[Stored items]

########

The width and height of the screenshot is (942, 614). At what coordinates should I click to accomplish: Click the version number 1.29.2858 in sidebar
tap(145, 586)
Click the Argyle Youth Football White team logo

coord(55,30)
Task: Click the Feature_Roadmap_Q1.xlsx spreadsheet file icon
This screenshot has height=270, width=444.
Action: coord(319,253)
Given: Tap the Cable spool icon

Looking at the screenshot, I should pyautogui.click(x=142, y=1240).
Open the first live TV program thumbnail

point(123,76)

########

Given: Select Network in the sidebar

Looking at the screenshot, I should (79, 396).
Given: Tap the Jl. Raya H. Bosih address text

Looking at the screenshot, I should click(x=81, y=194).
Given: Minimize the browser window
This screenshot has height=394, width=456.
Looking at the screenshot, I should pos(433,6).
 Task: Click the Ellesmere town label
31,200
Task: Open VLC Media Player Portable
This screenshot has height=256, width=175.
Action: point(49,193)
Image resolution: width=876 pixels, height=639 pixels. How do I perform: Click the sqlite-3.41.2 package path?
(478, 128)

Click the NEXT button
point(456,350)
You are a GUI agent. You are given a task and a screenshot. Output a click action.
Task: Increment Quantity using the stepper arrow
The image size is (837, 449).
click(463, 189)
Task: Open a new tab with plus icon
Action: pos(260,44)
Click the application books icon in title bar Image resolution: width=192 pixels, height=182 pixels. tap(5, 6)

########

--- Work required ---
Print again the lines of the entries above that fall between the line holding "Given: Select Network in the sidebar" and the line holding "Task: Open VLC Media Player Portable", inclusive, exactly as they stand.

--- Task solution ---
Given: Select Network in the sidebar

Looking at the screenshot, I should (79, 396).
Given: Tap the Jl. Raya H. Bosih address text

Looking at the screenshot, I should click(x=81, y=194).
Given: Minimize the browser window
This screenshot has height=394, width=456.
Looking at the screenshot, I should pos(433,6).
 Task: Click the Ellesmere town label
31,200
Task: Open VLC Media Player Portable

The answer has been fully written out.